*WHAT YOU SHOULD DO*
The required result is each line of the entries below containing the string "display".

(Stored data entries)
----------
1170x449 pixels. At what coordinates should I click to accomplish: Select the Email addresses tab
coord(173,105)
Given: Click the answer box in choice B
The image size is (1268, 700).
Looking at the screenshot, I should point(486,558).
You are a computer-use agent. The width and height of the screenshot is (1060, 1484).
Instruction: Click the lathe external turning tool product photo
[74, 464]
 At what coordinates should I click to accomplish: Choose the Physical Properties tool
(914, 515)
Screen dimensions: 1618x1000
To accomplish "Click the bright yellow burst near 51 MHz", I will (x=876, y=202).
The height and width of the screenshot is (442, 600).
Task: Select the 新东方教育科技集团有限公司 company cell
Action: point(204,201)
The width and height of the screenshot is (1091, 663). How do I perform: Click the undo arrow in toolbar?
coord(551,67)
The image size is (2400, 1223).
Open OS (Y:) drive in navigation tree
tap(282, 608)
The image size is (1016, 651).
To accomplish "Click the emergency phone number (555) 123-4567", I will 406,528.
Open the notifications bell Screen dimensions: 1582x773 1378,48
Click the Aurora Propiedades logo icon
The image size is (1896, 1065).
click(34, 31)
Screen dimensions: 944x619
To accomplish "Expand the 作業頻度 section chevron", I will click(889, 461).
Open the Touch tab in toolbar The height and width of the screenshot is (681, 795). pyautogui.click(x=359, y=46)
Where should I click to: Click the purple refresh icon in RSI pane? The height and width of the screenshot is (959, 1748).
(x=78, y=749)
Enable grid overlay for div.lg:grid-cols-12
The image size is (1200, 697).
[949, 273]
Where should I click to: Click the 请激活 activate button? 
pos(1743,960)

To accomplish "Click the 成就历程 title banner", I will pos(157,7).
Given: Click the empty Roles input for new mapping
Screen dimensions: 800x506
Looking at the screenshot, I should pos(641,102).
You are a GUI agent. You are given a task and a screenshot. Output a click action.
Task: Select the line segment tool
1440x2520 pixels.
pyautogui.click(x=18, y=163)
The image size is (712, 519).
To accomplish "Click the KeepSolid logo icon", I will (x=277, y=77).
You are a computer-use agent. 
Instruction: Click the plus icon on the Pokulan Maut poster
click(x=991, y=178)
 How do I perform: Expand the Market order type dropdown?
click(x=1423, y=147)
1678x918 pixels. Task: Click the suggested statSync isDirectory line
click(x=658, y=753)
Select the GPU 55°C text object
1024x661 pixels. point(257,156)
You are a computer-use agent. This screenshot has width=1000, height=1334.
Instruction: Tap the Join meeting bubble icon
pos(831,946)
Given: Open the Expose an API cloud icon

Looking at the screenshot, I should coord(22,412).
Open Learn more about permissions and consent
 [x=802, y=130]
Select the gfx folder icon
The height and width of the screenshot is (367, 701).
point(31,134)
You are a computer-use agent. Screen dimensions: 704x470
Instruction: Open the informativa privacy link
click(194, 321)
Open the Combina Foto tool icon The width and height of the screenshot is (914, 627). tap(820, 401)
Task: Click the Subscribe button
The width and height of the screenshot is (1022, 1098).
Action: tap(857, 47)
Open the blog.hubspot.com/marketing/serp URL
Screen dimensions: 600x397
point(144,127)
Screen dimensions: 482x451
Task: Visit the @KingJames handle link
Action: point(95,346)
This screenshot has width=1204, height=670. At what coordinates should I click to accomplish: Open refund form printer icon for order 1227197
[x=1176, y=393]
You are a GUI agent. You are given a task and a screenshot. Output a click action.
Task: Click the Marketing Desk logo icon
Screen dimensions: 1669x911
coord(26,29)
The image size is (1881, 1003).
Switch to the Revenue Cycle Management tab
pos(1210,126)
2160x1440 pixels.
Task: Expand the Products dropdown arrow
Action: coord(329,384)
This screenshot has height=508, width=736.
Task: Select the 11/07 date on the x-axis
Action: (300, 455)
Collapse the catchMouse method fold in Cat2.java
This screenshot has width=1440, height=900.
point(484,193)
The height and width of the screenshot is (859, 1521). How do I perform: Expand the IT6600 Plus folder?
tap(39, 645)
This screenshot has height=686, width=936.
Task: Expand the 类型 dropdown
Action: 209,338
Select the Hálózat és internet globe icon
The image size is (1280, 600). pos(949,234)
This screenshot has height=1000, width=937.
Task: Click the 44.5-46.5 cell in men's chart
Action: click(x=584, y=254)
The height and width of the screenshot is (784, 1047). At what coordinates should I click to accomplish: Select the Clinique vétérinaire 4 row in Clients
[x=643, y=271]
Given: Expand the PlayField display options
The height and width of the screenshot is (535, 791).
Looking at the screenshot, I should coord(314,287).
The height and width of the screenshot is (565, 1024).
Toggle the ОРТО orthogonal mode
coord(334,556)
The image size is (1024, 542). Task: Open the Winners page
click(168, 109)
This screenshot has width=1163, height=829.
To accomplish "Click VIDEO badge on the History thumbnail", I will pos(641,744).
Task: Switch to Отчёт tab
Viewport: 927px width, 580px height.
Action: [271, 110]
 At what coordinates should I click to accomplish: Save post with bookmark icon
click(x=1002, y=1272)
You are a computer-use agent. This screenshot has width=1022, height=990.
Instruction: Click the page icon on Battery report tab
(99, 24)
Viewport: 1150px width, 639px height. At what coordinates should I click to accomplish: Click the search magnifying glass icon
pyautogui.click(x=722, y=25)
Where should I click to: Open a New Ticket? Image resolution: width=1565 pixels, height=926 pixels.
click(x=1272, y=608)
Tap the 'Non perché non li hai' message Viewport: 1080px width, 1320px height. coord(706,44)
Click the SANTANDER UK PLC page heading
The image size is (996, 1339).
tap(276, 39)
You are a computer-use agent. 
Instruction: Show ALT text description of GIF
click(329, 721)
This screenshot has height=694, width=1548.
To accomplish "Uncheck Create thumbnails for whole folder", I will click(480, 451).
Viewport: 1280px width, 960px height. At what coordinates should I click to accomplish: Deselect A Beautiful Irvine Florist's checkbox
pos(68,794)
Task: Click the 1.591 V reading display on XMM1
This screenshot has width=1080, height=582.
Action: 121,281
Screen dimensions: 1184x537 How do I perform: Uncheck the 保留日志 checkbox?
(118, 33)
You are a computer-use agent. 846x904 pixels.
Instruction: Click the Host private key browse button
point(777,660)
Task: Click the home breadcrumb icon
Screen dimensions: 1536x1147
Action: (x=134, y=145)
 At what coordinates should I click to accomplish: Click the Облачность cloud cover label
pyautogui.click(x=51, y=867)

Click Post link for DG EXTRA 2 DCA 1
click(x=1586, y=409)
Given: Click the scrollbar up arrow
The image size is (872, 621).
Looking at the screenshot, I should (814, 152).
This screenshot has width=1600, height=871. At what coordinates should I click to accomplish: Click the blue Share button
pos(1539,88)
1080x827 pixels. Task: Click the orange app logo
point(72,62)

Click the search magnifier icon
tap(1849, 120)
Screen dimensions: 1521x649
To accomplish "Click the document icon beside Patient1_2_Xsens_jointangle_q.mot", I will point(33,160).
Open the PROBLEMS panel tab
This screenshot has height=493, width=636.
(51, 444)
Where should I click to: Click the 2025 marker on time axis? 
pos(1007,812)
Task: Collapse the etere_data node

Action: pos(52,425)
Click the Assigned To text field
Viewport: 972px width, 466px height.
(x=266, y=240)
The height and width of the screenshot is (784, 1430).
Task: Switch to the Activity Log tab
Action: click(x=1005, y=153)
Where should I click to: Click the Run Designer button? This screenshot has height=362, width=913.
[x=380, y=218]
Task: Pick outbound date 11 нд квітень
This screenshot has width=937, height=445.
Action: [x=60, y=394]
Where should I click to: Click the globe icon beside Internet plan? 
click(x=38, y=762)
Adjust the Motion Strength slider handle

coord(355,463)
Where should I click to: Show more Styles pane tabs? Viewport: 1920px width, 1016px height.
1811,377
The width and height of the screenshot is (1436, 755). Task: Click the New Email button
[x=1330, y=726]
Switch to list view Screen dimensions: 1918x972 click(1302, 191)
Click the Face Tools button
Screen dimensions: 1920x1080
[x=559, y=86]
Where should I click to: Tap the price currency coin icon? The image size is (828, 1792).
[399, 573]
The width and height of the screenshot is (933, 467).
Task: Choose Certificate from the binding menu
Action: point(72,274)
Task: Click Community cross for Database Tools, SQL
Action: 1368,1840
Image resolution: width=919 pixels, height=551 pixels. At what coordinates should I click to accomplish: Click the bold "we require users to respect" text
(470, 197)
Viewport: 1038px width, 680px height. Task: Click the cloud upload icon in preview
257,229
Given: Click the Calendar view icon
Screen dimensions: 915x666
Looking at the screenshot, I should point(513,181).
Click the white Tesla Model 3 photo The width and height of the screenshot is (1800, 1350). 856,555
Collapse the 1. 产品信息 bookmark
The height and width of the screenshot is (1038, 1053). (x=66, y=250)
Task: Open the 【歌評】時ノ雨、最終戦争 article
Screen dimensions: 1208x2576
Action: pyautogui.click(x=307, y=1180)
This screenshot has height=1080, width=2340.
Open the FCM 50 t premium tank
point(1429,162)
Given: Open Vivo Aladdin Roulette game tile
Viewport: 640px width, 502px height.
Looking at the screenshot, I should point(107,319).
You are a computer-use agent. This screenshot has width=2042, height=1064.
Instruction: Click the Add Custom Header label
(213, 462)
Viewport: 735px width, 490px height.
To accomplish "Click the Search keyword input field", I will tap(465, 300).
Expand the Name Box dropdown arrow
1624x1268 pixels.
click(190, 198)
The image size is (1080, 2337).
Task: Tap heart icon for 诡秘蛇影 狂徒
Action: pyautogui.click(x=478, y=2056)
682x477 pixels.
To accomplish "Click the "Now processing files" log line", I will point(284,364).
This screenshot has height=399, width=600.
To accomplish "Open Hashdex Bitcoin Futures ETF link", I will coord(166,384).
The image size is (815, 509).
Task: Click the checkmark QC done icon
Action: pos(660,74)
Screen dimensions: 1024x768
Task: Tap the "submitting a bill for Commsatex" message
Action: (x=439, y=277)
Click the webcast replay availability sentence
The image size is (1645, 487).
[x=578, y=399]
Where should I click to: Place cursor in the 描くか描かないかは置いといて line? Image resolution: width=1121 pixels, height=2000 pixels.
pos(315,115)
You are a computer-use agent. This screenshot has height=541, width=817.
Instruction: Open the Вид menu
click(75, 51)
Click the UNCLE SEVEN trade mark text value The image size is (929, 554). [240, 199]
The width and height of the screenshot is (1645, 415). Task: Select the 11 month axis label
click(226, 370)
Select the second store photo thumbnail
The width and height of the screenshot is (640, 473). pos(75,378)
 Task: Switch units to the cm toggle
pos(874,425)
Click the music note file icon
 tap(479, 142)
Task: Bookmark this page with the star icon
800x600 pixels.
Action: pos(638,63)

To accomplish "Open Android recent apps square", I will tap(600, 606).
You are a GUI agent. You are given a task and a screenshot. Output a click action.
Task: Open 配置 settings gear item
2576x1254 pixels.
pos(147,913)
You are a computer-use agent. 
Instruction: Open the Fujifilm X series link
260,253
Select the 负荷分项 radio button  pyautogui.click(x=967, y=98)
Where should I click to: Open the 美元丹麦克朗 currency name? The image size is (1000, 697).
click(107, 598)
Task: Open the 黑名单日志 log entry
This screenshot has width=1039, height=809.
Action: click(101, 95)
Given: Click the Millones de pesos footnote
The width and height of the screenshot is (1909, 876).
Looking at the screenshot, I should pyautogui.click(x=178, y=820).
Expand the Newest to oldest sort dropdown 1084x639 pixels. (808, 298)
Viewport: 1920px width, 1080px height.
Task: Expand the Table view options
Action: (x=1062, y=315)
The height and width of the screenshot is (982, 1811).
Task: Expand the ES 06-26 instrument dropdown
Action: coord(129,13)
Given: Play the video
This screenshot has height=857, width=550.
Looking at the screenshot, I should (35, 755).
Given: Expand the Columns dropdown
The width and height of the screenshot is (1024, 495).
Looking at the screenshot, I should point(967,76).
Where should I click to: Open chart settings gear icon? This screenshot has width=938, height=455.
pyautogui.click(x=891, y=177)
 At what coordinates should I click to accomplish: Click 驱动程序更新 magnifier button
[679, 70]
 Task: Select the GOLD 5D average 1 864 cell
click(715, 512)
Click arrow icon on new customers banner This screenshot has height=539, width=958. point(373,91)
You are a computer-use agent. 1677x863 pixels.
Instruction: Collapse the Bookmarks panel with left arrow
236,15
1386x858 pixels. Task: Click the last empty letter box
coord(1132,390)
----------
*WRITTEN SOLUTION*
Given: Expand the PlayField display options
Task: Click the 1.591 V reading display on XMM1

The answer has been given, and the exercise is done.